Yes. If you claim to have daily seizures that leave you bedridden, but your social media shows photos of you at parties, driving, or participating in strenuous activities, the SSA will use this to destroy your “credibility.” In PNES cases, credibility is everything because so much of the condition relies on your self-report.
It is wise to be very cautious about what is posted online during a disability claim. Any evidence that contradicts your claimed “post-ictal” recovery time or your inability to handle stress will be used by the disability examiner to justify a denial based on “inconsistency.”
References and next steps
- Step 1: Request a referral to an Epilepsy Monitoring Unit (EMU) for a multi-day Video-EEG.
- Step 2: Start a daily seizure log and ensure your neurologist reviews it during every appointment.

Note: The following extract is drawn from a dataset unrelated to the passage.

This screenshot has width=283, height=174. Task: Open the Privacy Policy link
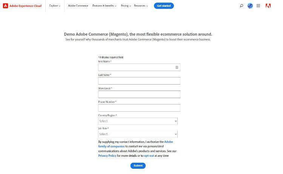pos(107,156)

- Step 3: Enroll in specialized cognitive-behavioral therapy (CBT) for FND to show treatment compliance.
- Step 4: Ask your psychiatrist to complete a mental RFC form specifically addressing “off-task” time.
Related reading:
- Understanding Listing 12.07 for Somatic Disorders
- The role of the Vocational Expert in seizure cases
- How to prove “off-task” time in disability hearings
- The importance of vEEG in non-epileptic events
Normative and case-law basis
The primary governing source for these claims is the SSA “Blue Book” (Disability Evaluation Under Social Security). Specifically, Listing 11.02 covers seizures, while Listing 12.07 covers Somatic Symptom and Related Disorders. Additionally, Social Security Ruling (SSR) 16-3p provides the guidelines for how the agency evaluates symptoms and credibility, which is essential for conditions like PNES that lack a physical “smoking gun” like a brain tumor or abnormal EEG.

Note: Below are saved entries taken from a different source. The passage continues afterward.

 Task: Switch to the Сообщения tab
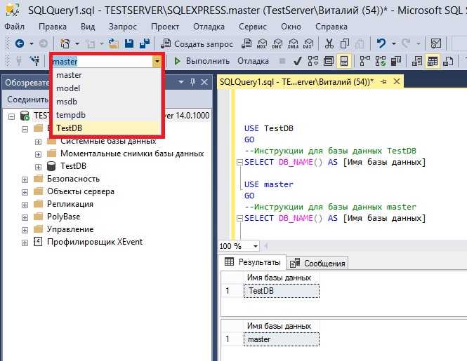click(x=319, y=263)
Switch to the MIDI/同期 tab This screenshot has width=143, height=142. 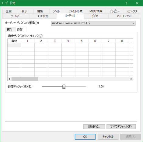point(96,11)
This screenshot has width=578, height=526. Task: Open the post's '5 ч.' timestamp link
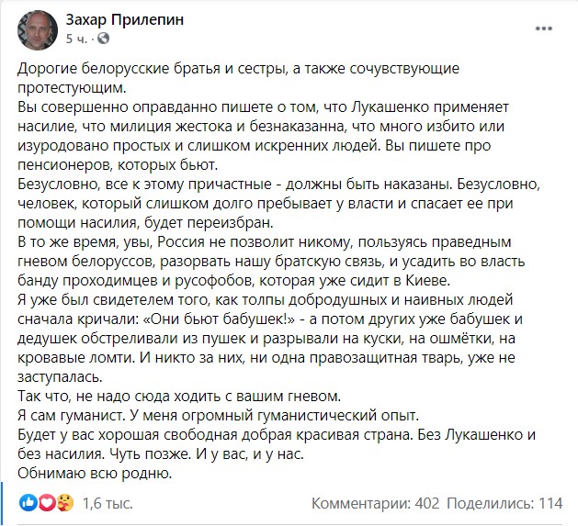click(x=76, y=39)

Case law has increasingly recognized FND as a legitimate disability. Federal courts have frequently remanded cases back to the SSA when an ALJ dismisses PNES simply because it is “not epilepsy.” The core legal principle used is that the SSA must consider *all* impairments, even those that are psychological in origin, provided they are supported by acceptable medical sources. More information can be found at the Official Social Security Administration Website or the National Institute of Neurological Disorders and Stroke.
Final considerations
Frequent PNES episodes are just as life-altering as epilepsy, yet the path to disability benefits is often twice as difficult. The burden of proof rests entirely on the claimant to demonstrate that their “non-epileptic” events are not a choice and that the recovery time is a total barrier to employment. Success is found at the intersection of objective diagnostic proof (vEEG) and detailed functional reporting (logs and RFCs).

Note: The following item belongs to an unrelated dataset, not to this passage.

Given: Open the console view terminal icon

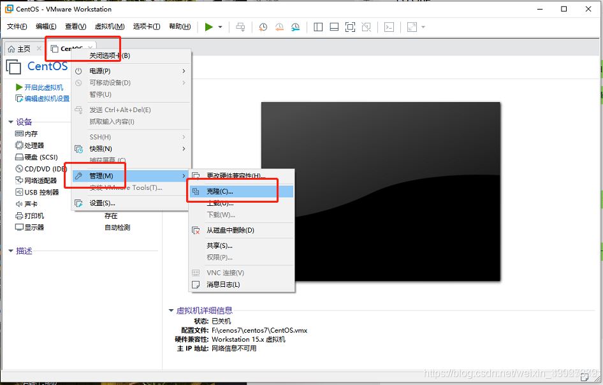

The most resilient claims are those that treat PNES as a multidisciplinary condition. By involving both a neurologist to “rule out” and a psychiatrist to “rule in” the functional impact, you create a medical narrative that is difficult for the SSA to dismiss. While the initial denial is common, the hearing level offers the best opportunity to explain the reality of living with frequent seizures to a human adjudicator.
Key point 1: Diagnostic proof (vEEG) is the “anchor” that prevents malingering accusations.
Key point 2: Frequency logs must be detailed and shared with physicians to become medical records.
Key point 3: Vocational experts focus on “off-task” time and safety restrictions more than the diagnosis name.
- Secure the vEEG stay as early in the process as possible to prevent “staleness” in the medical record.
- Prioritize mental health treatment to demonstrate the involuntary nature of the condition.
- Quantify recovery time (minutes/hours) to provide the ALJ with concrete numbers for “off-task” limitations.
This content is for informational purposes only and does not replace individualized legal analysis by a licensed attorney or qualified professional.